Drukuj

Architektura krajobrazu na miejskiej ulicy cz. IIZarząd Dróg Miejskich w Poznaniu w styczniu tego roku został laureatem konkursu Towarzystwa Urbanistów Polskich „Najlepiej Zagospodarowana Przestrzeń Publiczna w Wielkopolsce”. Nagrodę przyznano za kompleksową rewaloryzację zieleni ciągu ulic: Solna, Wolnica, Małe Garbary. Tam wykonano tzw. zielone torowisko oraz zainstalowano system automatycznego nawadniania. Komisja konkursu zwróciła szczególną uwagę na postęp, jaki dokonał się w zagospodarowaniu zielenią miejskich przestrzeni publicznych. „Zazielenianie” poznańskich ulic trwa już od 2003 roku. W ubiegłym roku ZDM został też wyróżniony przez Zarząd Główny Towarzystwa Urbanistów Polskich „za konsekwentne, nowatorskie i zintegrowane działania na rzecz zagospodarowania i utrzymania zieleni w przestrzeni publicznej ulic, służące środowisku i podnoszące komfort mieszkańców Poznania.” O drodze do stworzenia „zielonych ulic” i zmianie w podejściu do obszarów zieleni przyulicznej rozmawiamy z Agnieszką Szulc, naczelnikiem Wydziału Terenów Zieleni w Zarządzie Dróg Miejskich w Poznaniu.

- Jakie są kryteria, które muszą spełniać sadzonki roślin, przeznaczone do nasadzeń w ciągach komunikacyjnych miasta? Jaki jest tryb prowadzenia prac pielęgnacyjnych i kto jest odpowiedzialny za utrzymanie roślin w dobrej kondycji?

- W postępowaniach przetargowych bardzo dokładnie określamy nasze wymagania. Przede wszystkim wymagamy, żeby rośliny były zdrowe, spełniały parametry specyfikacji. W chwili, gdy rośliny zaczynają podupadać na zdrowiu wykonawca musi natychmiast interweniować. Pakiet zabiegów pielęgnacyjnych jest przez nas opisany, aczkolwiek w specyfikacji wyraźnie mówimy, że o częstotliwości tych zabiegów musi decydować wykonawca, oczywiście w porozumieniu z inspektorem. Wykonawca musi czuć się odpowiedzialny za powierzoną mu roślinność, na bieżąco analizować warunki pogodowe i stan roślin.

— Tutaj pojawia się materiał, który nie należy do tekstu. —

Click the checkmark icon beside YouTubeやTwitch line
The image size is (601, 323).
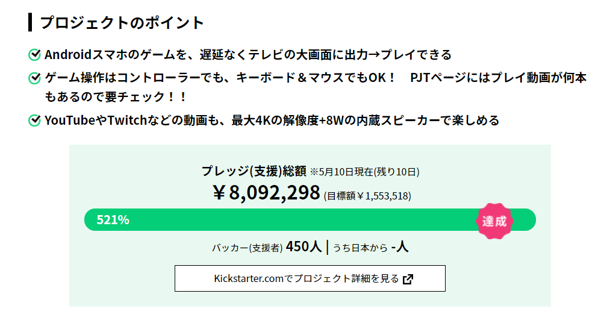[x=34, y=121]
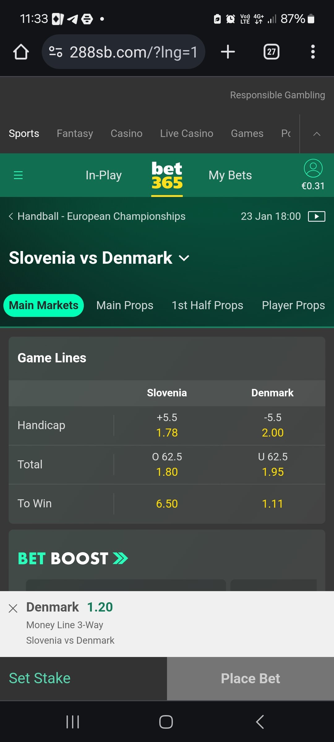Screen dimensions: 334x742
Task: Tap the new tab plus icon
Action: pos(228,52)

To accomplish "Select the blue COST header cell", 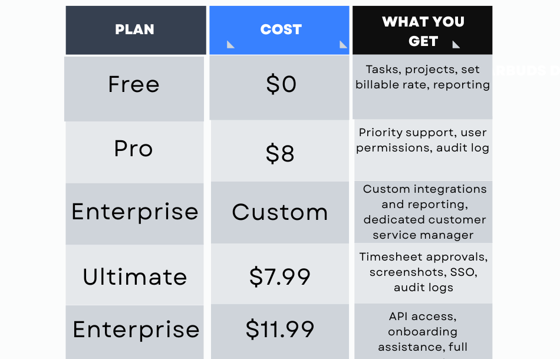I will (279, 30).
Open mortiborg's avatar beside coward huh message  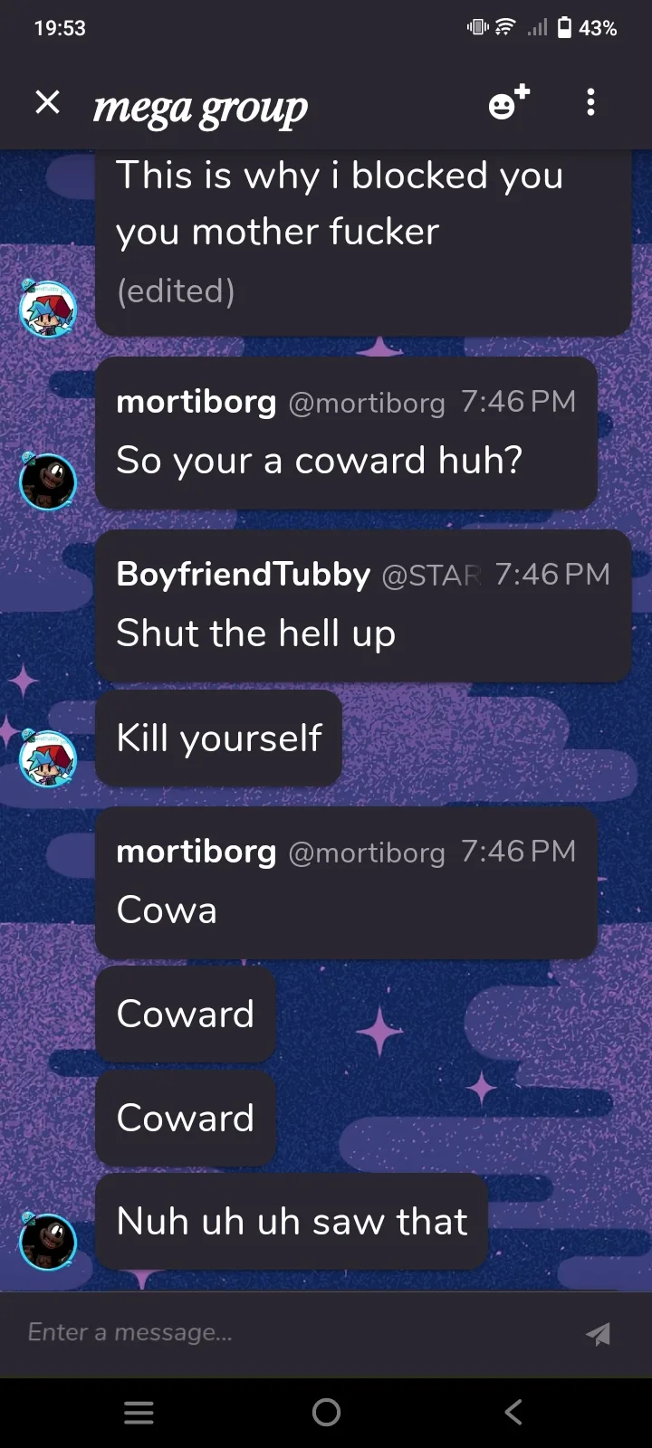pyautogui.click(x=47, y=481)
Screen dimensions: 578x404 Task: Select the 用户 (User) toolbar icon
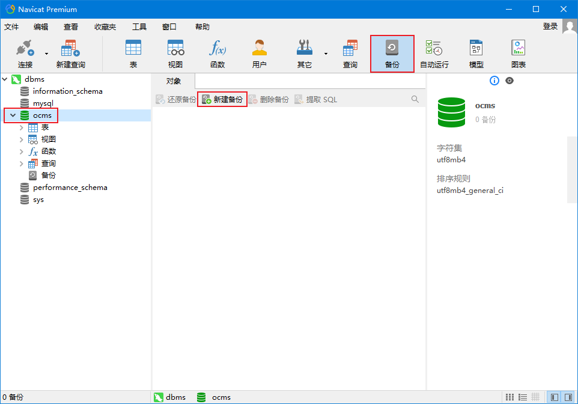coord(259,54)
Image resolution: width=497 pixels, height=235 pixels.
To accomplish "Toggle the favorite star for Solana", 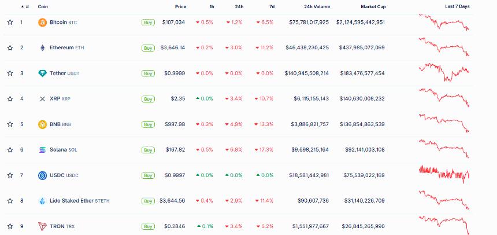I will click(x=10, y=149).
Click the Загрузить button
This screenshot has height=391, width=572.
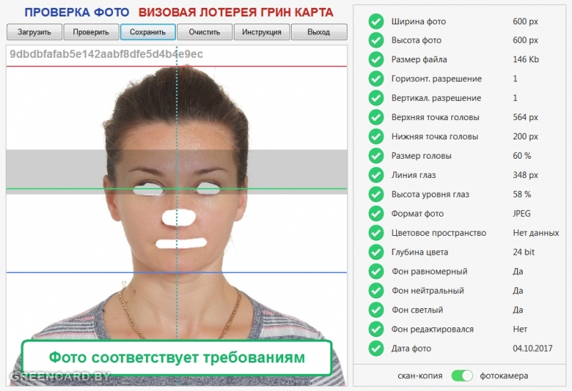(x=34, y=32)
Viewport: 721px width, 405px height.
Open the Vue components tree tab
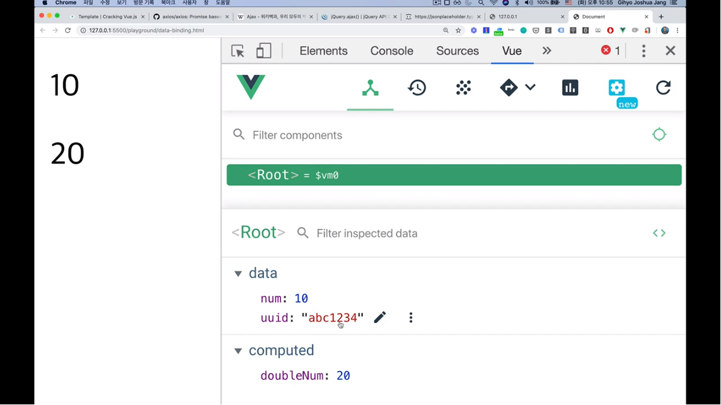pyautogui.click(x=370, y=88)
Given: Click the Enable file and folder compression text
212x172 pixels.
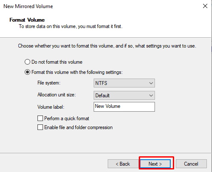Looking at the screenshot, I should pyautogui.click(x=78, y=127).
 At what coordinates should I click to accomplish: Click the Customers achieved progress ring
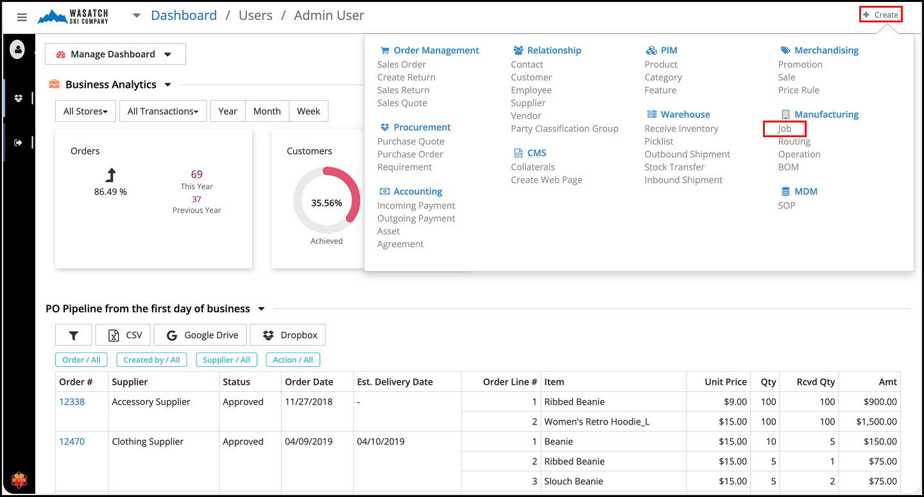pos(326,202)
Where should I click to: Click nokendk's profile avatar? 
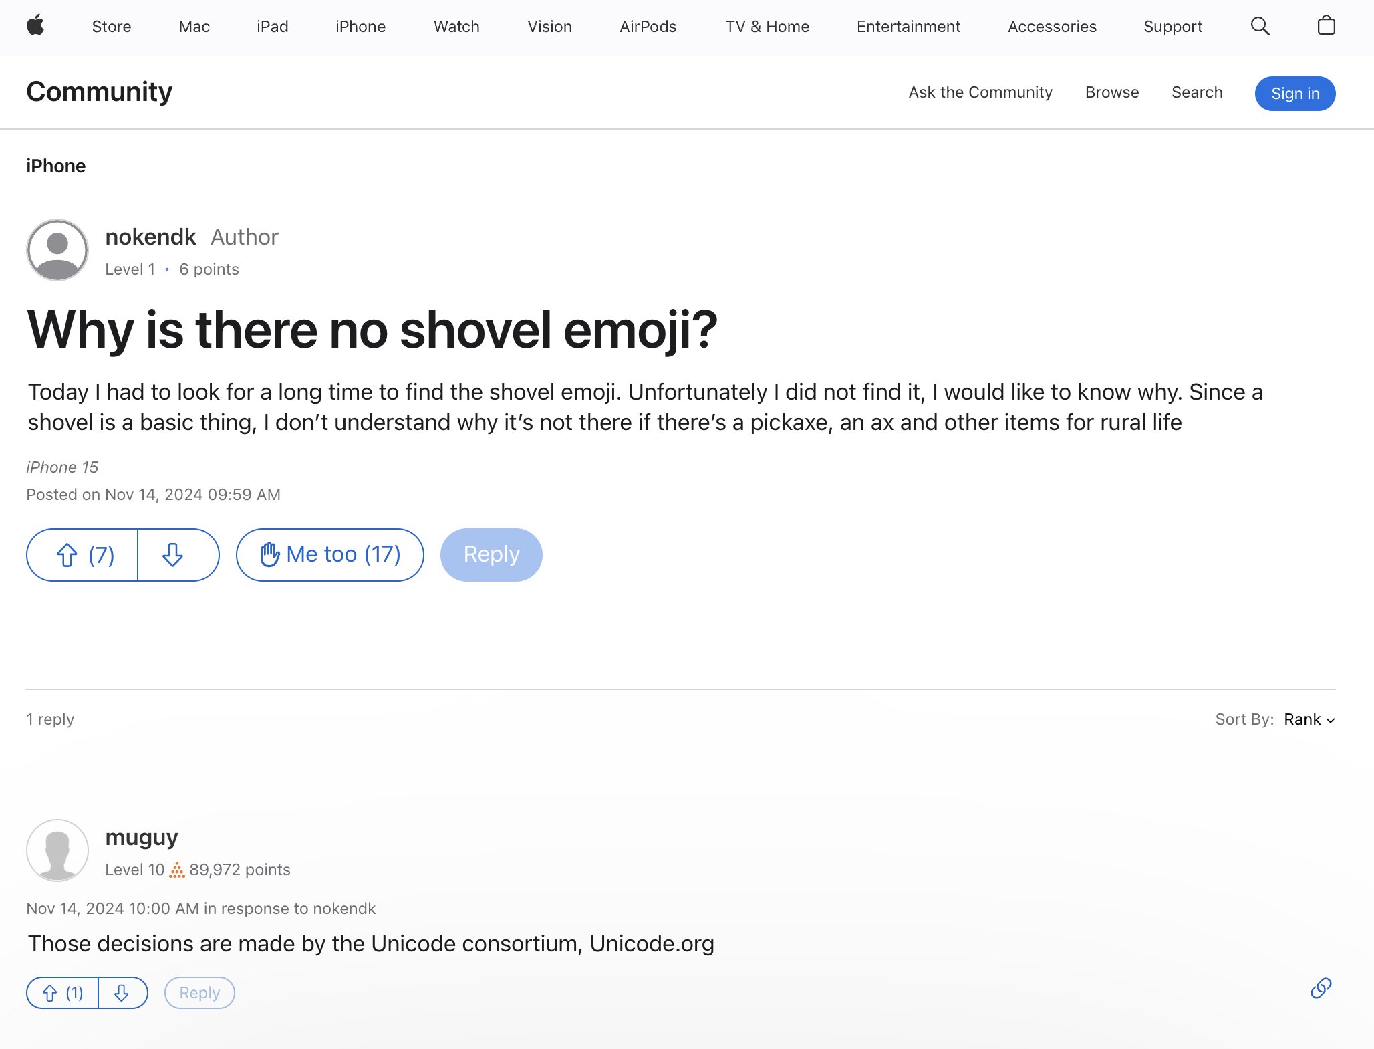(57, 250)
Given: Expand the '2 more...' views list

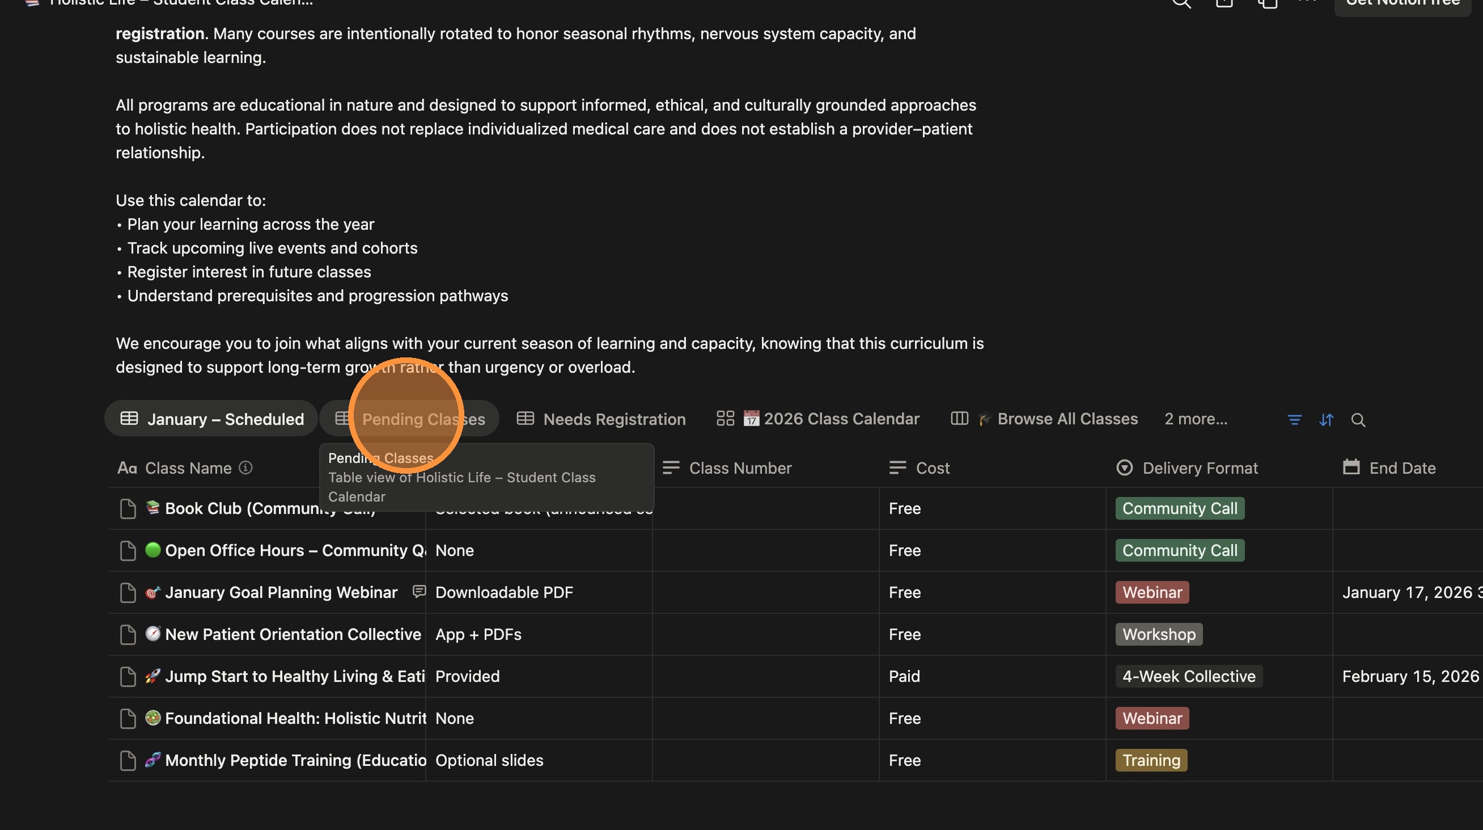Looking at the screenshot, I should coord(1195,419).
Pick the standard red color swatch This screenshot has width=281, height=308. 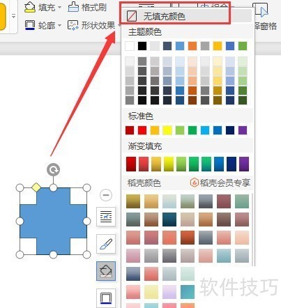coord(142,130)
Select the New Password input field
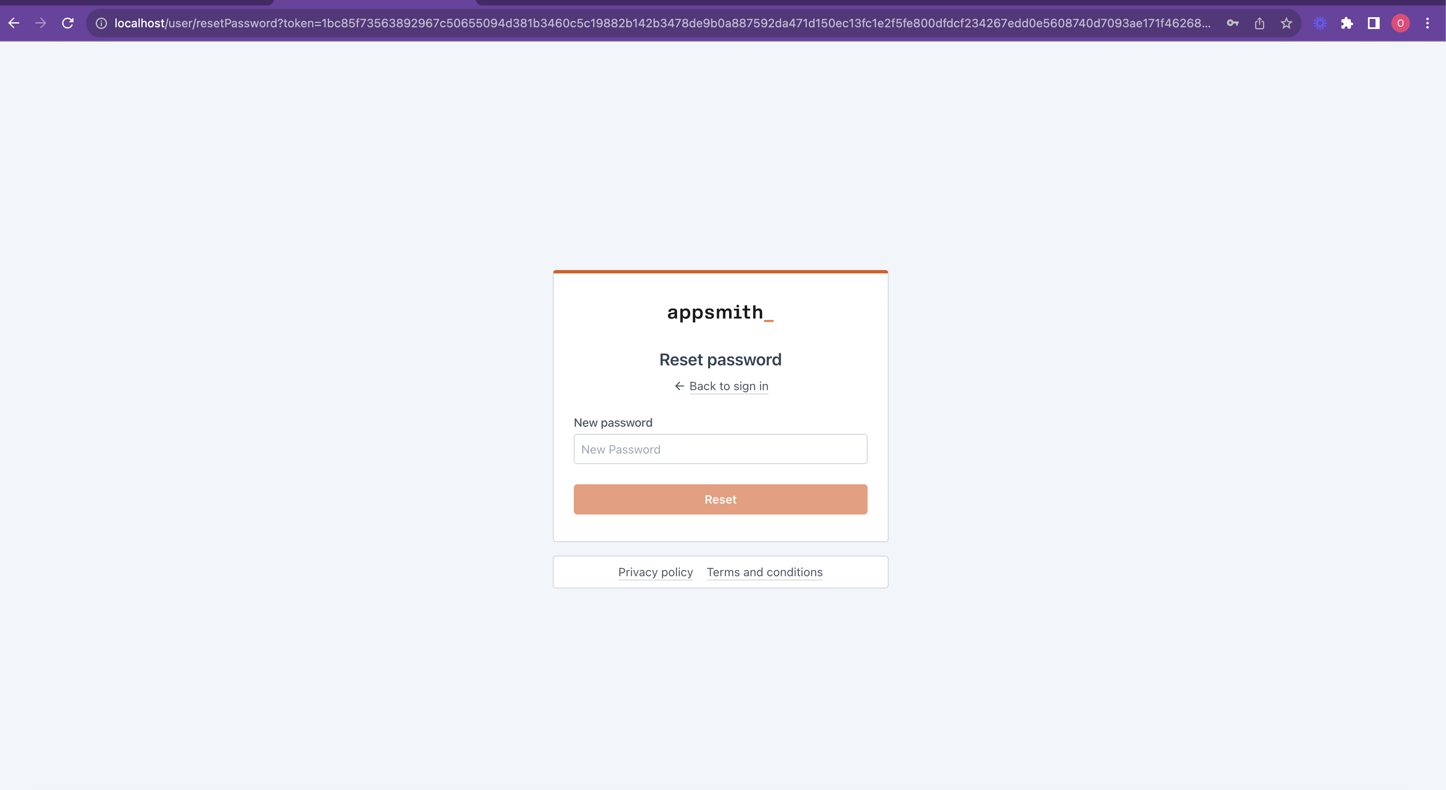Screen dimensions: 1446x790 pyautogui.click(x=720, y=449)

Jednym z najważniejszych zabiegów jest podlewanie roślin. Cały czas są one odchwaszczane. Dbamy też o to, by wokół roślin nie brakowało ściółki. Zabezpieczenia, takie jak paliki, są w  pierwszym okresie po zasadzeniu drzew na bieżąco uzupełniane i naprawiane. Usuwane są po dwóch, trzech latach. Istotne jest nawożenie, by zapewnić zasobność podłoża w składniki pokarmowe. Za to również odpowiedzialny jest wykonawca projektu. On też decyduje o częstotliwości pielenia oraz koszenia trawy. Jest to uzależnione od warunków pogodowych, temperatury i nasłonecznienia, a także od ilości opadów. W umowie z wykonawcą jest podana informacja, jaka jest dopuszczalna wysokość roślinności chwastów oraz trawy. Jeśli chodzi o zabiegi związane z ochroną mechaniczną roślin przed ich najeżdżaniem, to ważne jest także zapewnienie odpowiedniego doboru elementów.

- Na jakie niedogodności lokalizacyjne i klimatyczne narażona jest zieleń miejska?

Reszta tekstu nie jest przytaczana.